Mathematical characters in Unicode

Unicode provides a wide range of letters and symbols specifically for use in mathematical formulas . The symbols allow a linear set of formulas , in which superscripts and subscripts for powers and indices or also as integral limits are only possible to a limited extent, and the construction of multi-line structures such as matrices is not possible at all. For such exact positioning, higher-level protocols must be used which, in addition to the pure formula text, also contain instructions on its exact formatting.

General

Characters that are used exclusively or mainly in formulas are identified as such by the Math- property . Mathematical symbols can also be recognized by their general category, this is Sm.

In contrast to most of the other characters, the coding was based on optical principles. With U + 2264 (≤), U + 2266 (≦) and U + 2A7D (⩽) there are three different characters for “less than or equal to” that differ only minimally. In addition to the usual characters, Latin letters are also encoded in 13 different fonts as separate characters.
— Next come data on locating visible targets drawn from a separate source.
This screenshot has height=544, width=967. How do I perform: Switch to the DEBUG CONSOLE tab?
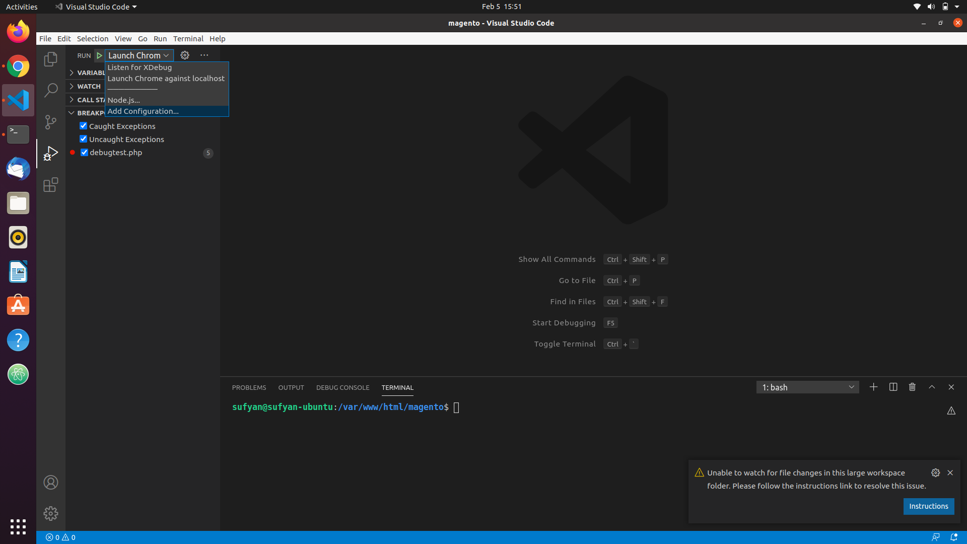[x=342, y=387]
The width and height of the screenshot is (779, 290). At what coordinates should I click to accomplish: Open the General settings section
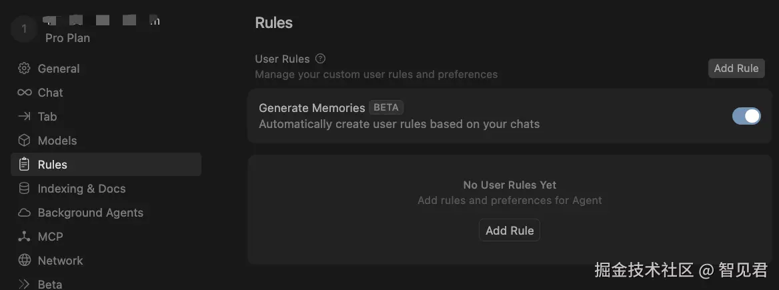(59, 69)
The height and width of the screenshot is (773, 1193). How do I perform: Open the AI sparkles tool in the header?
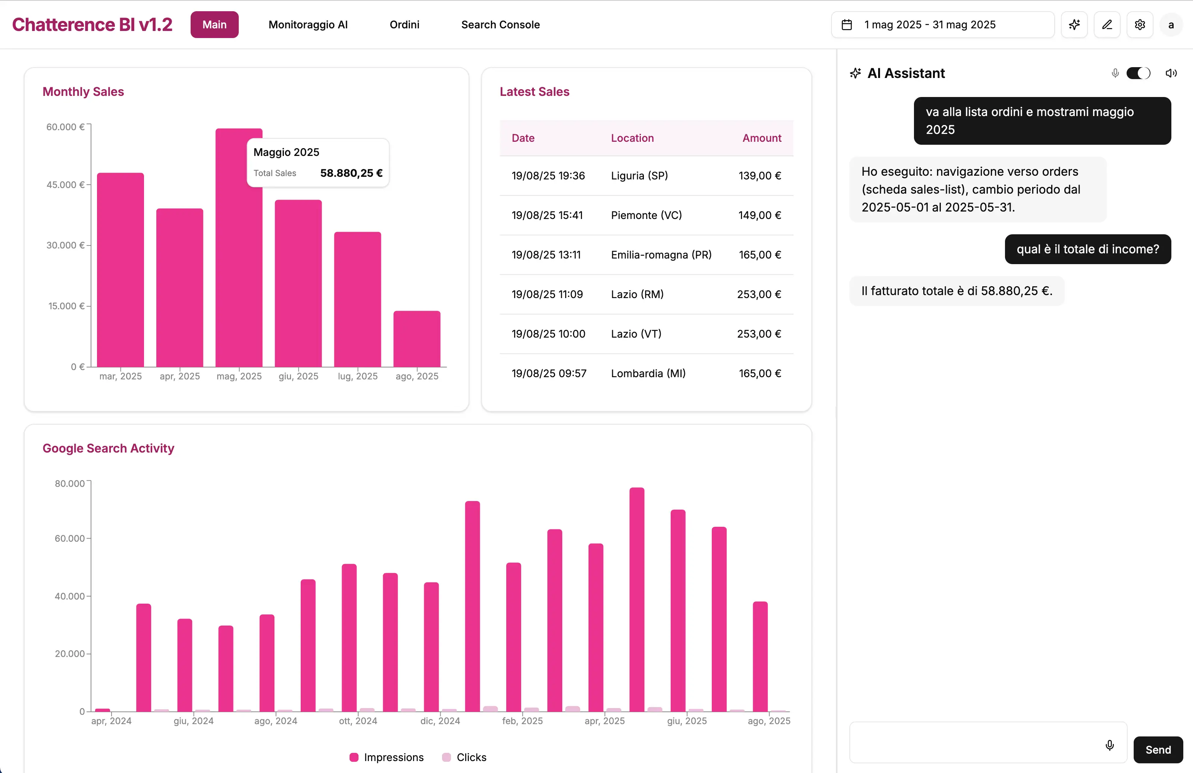pyautogui.click(x=1074, y=24)
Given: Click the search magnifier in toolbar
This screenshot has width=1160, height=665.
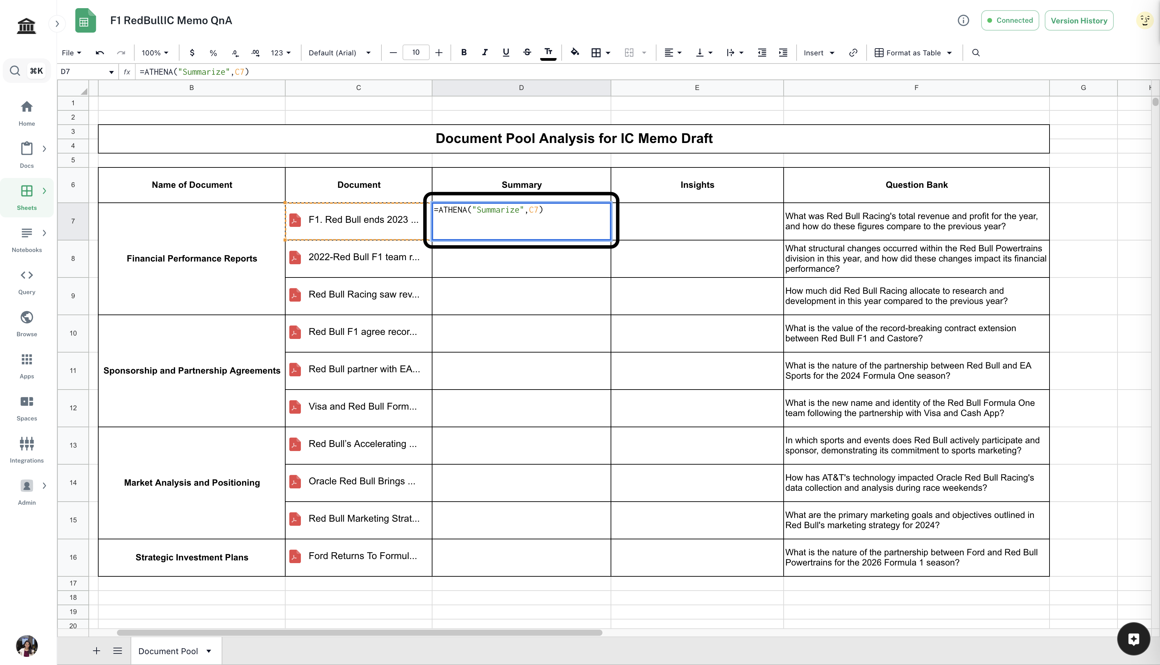Looking at the screenshot, I should click(976, 53).
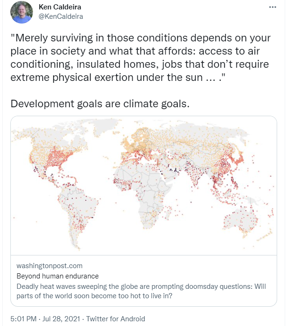Click the quoted 'Merely surviving' tweet text
The image size is (288, 326).
click(140, 57)
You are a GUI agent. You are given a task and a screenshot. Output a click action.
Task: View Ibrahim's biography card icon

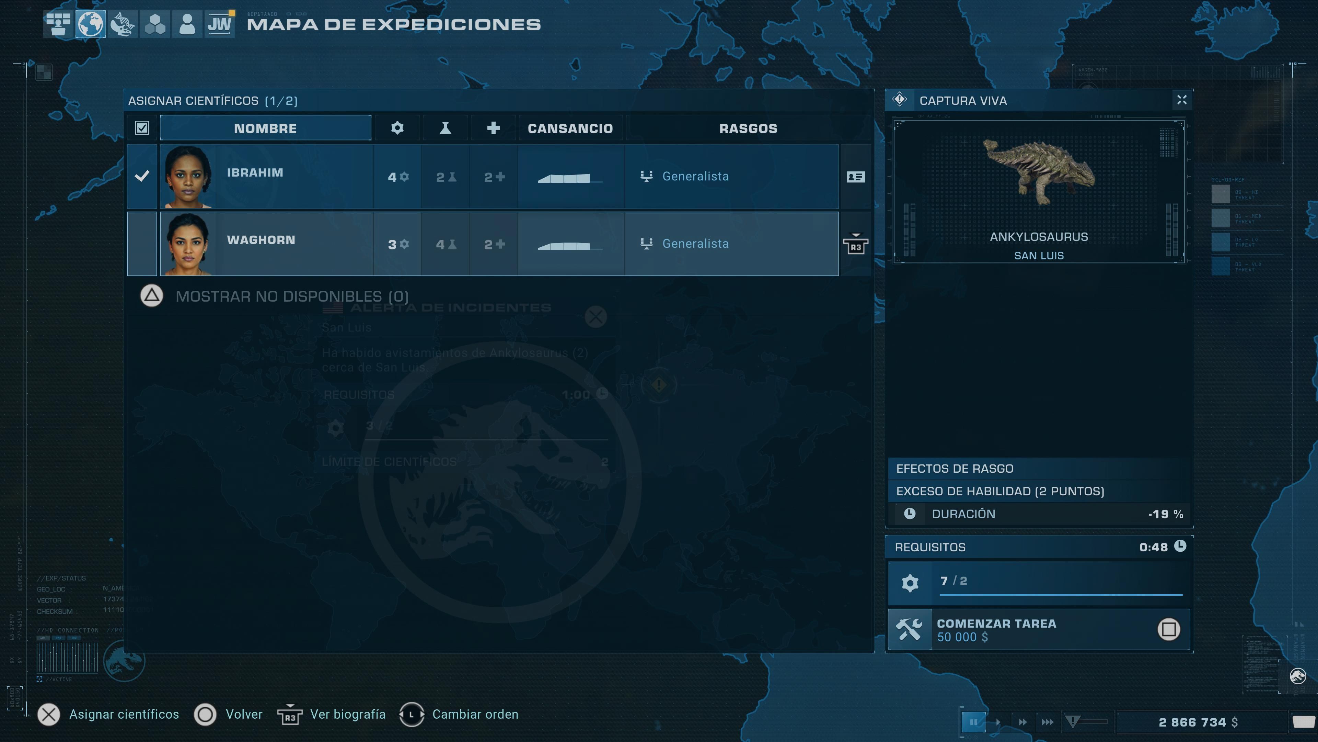pyautogui.click(x=855, y=177)
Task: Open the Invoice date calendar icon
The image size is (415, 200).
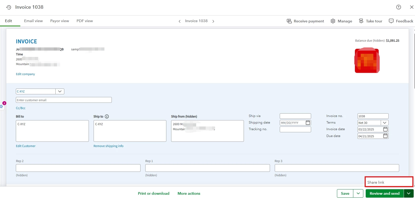Action: (385, 129)
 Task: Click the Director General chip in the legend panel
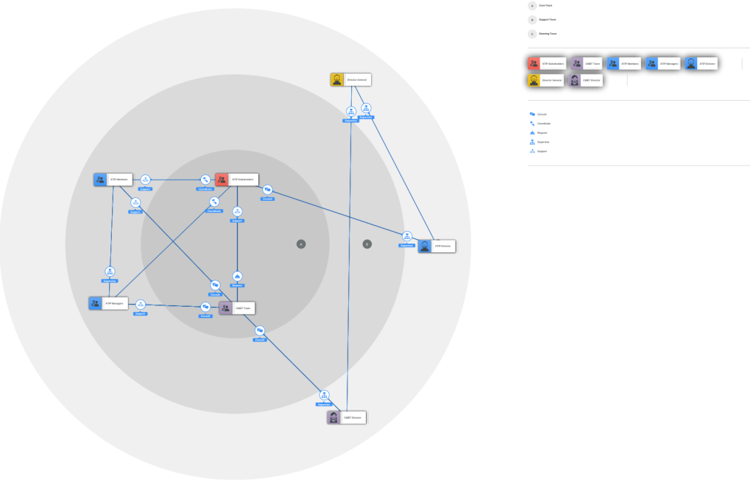(x=545, y=80)
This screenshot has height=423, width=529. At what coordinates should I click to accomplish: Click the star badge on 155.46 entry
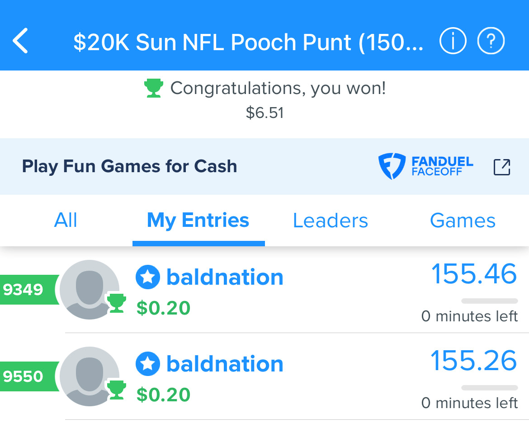pos(148,277)
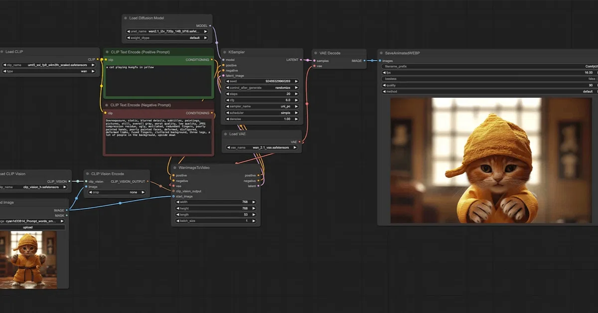Click the upload button in Load Image

[x=28, y=227]
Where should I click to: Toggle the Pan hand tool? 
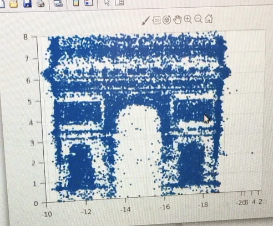point(178,19)

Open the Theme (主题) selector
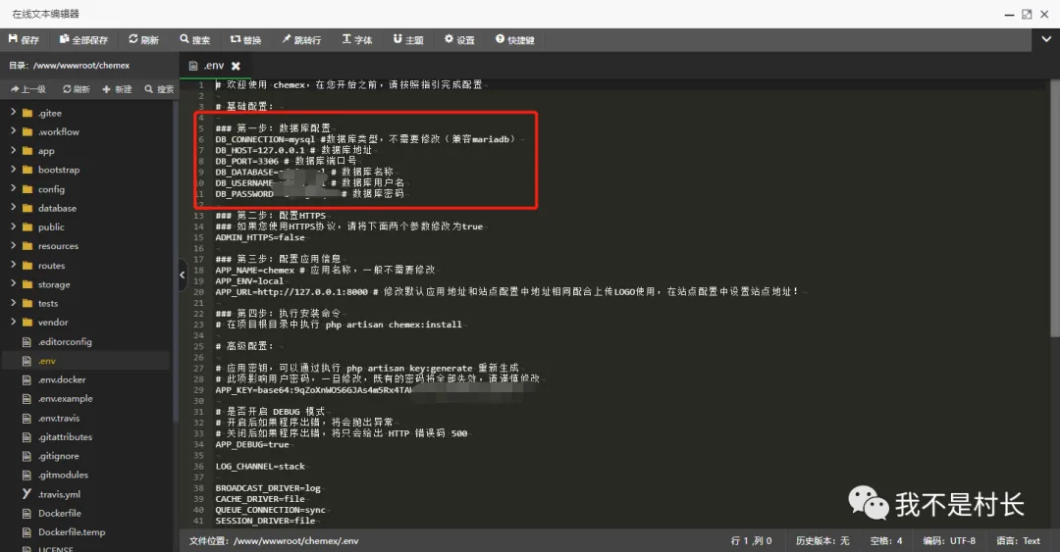click(x=408, y=40)
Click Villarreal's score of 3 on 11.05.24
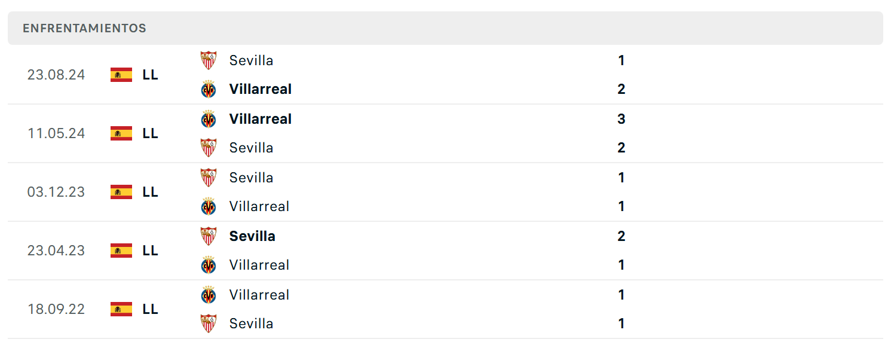891x351 pixels. point(621,119)
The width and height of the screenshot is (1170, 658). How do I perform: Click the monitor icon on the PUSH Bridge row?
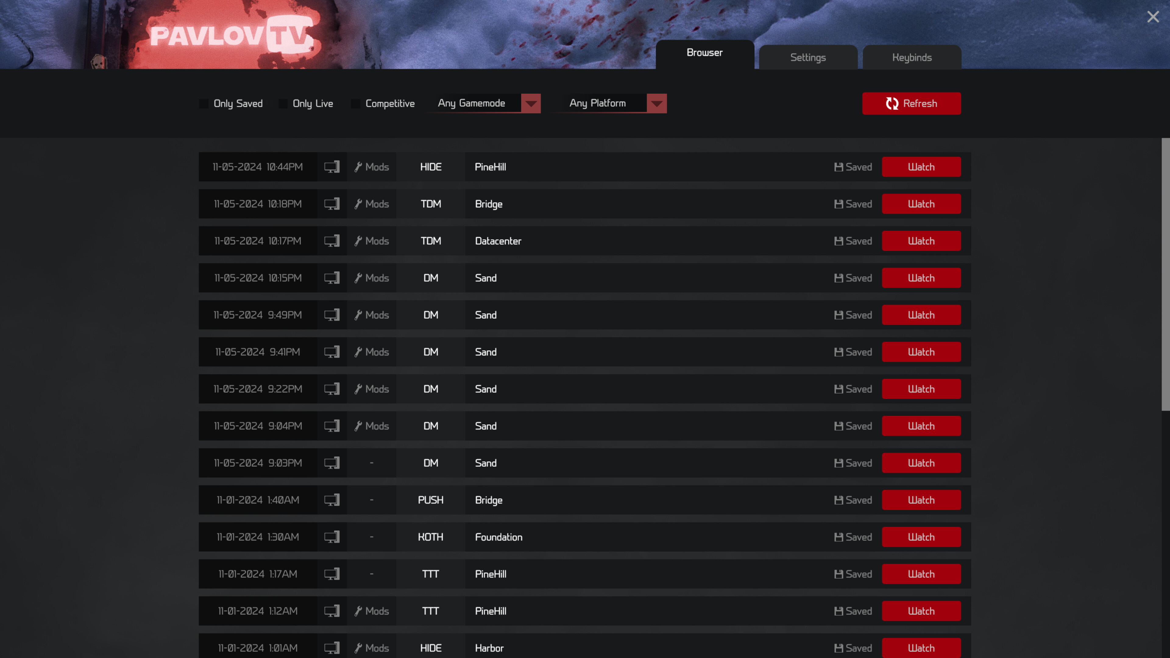click(332, 500)
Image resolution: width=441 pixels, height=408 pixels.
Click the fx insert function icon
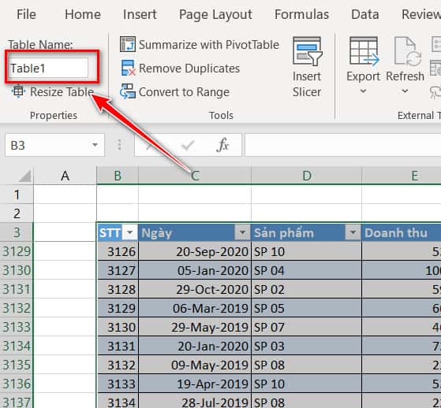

Conversely, characters that have the same appearance but are used for different purposes are often only encoded once: For example, U + 2206 (∆) is used as the Laplace operator for the symmetrical difference , in difference calculus and in physical or chemical formulas as a size change.

Coded characters

The mathematical characters in Unicode come partly from existing standards, such as ISO 9573-13 , on the other hand characters were also included that were used in mathematical or physical publications.

Letters

Latin letters

In addition to the usual Latin letters, letters with special fonts are also available.

Award	Area	block
normal	U + 0041-U + 005A, U + 0061-U + 007A	Basic Latin
fat	U + 1D400-U + 1D433	Math alphanumeric symbols
italic	U + 1D434 – U + 1D467 ^*
bold, italic	U + 1D468-U + 1D49B
calligraphic	U + 1D49C – U + 1D4CF ^*
calligraphic, bold	U + 1D4D0-U + 1D503
fracture	U + 1D504 – U + 1D537 ^*
with double line	U + 1D538 – U + 1D56B ^*
Fracture, bold	U + 1D56C-U + 1D59F
Sans serif	U + 1D5A0-U + 1D5D3
Sans serif, bold	U + 1D5D4-U + 1D607
Sans serif, italic	U + 1D608-U + 1D63B
Sans serif, bold, italic	U + 1D63C-U + 1D66F
Monospace	U + 1D670-U + 1D6A3

^*Individual characters are located in the Unicode block. Letter-like symbols , in particular ℕ, ℝ ff: These were not assigned again for the 1Dxxx numbers.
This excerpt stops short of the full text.